When all you have known is a peaceful stable democracy, the news stories can sound really scary. But what I find so interesting is that before I moved here I assumed that suicide bombs and coups, even failed ones, would completely disrupt daily life. Yes, for a few days road blocks and massive protests restricted movement around the city. But unless you were connected to the subsequent firing and jailing of government opposition, life continued as mostly normal. This summer families are still enjoying summer vacations, just as many people are out shopping, and thanks to a free public transportation initiative that has continued past the Bayram festivities, people are traveling around the city in mass.
One of my Turkish friends agreed with me but said that people are “keeping their heads down.” Now is not the time to stand out, she said.
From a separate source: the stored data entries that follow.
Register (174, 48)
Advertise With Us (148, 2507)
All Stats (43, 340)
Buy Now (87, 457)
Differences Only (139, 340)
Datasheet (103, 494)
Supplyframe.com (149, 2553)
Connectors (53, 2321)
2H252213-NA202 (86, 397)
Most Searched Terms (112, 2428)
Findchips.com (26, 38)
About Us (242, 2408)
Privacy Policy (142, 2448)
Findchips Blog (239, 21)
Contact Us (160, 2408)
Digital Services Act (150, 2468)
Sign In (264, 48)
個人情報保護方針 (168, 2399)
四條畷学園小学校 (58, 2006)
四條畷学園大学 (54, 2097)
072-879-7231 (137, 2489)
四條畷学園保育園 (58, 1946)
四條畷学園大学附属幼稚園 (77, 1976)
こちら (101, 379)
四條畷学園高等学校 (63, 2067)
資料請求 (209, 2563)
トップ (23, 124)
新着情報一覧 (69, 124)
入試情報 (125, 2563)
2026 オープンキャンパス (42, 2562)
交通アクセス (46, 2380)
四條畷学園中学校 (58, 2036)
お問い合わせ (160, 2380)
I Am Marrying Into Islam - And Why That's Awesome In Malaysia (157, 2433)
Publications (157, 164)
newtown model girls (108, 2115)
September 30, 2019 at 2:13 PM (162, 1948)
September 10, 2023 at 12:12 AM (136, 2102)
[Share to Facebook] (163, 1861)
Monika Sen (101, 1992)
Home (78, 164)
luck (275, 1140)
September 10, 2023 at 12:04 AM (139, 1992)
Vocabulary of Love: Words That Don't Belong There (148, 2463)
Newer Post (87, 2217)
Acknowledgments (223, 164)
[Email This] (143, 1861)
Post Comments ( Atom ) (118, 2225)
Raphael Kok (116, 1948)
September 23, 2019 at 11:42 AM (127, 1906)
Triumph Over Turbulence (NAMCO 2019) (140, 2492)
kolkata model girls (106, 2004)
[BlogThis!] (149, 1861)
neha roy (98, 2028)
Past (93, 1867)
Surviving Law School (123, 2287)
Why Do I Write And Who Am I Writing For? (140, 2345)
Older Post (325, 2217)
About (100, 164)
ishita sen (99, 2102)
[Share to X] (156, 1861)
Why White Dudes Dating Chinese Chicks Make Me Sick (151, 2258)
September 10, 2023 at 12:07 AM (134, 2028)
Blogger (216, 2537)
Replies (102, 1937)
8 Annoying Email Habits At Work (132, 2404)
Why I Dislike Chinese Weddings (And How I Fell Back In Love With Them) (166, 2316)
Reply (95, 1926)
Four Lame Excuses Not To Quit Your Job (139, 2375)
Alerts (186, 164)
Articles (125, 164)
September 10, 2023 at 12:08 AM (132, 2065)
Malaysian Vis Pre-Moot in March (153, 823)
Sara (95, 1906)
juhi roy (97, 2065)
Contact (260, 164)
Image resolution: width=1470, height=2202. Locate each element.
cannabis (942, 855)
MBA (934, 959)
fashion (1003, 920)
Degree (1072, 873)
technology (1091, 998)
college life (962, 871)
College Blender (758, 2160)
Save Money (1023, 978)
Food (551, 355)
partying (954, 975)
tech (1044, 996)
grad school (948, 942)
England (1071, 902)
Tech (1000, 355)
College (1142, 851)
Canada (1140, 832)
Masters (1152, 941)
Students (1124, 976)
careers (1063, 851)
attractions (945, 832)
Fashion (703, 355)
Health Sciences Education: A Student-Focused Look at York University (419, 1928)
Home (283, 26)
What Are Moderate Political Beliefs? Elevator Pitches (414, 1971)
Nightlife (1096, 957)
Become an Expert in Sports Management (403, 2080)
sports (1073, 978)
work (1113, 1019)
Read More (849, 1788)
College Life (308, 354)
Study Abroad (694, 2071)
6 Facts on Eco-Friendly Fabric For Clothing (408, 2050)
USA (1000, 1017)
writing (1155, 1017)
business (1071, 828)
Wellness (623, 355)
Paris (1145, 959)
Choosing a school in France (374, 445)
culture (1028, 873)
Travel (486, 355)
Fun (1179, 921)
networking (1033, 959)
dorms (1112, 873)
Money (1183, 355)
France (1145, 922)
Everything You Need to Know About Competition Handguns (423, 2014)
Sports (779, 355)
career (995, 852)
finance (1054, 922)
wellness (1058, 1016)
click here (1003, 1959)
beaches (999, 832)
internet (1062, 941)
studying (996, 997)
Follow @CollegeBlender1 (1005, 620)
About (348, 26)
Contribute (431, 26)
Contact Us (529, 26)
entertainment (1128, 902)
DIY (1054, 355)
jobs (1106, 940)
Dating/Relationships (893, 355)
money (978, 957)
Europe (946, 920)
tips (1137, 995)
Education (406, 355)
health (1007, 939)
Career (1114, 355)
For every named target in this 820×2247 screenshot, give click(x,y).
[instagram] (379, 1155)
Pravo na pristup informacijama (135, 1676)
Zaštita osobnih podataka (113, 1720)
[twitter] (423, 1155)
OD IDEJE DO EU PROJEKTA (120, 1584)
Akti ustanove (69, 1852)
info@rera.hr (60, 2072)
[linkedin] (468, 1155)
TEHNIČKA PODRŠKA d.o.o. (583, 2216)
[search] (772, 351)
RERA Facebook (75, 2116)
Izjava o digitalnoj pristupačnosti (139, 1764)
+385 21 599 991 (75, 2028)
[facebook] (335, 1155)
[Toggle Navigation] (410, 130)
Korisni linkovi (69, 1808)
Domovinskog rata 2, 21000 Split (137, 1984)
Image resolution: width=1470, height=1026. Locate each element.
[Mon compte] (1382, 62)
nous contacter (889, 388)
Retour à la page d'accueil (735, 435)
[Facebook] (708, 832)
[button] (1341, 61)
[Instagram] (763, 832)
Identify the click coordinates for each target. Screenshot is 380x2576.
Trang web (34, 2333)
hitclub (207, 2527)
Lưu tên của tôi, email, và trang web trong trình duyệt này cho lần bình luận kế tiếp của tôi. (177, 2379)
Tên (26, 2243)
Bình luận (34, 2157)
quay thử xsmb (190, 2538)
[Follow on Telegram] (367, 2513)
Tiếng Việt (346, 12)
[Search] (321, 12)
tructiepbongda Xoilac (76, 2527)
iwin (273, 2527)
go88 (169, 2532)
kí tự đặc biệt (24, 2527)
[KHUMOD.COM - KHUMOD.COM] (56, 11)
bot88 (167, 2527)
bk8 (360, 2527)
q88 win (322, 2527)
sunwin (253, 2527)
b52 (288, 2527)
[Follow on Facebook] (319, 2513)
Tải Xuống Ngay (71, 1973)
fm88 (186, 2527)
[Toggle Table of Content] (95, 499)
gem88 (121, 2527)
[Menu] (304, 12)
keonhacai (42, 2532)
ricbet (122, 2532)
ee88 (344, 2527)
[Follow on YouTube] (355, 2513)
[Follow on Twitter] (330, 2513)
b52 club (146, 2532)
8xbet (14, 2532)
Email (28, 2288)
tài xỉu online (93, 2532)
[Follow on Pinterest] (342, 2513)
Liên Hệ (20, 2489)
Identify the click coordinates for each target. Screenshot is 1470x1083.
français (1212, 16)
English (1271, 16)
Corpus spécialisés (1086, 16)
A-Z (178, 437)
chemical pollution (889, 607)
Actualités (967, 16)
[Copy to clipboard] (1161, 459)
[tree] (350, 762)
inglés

Another one of my friends who had a front-row window view of the bombs going off and aircraft fighting said that she no longer feels safe here. There has perhaps been a perceivable shift in attitude. There is a feeling of foreboding about how things are going to transpire during this three-month state of emergency. But the Turkish people love Turkey and they continue their normal way of life. And so I do the same, going about my daily tasks and praying for peace.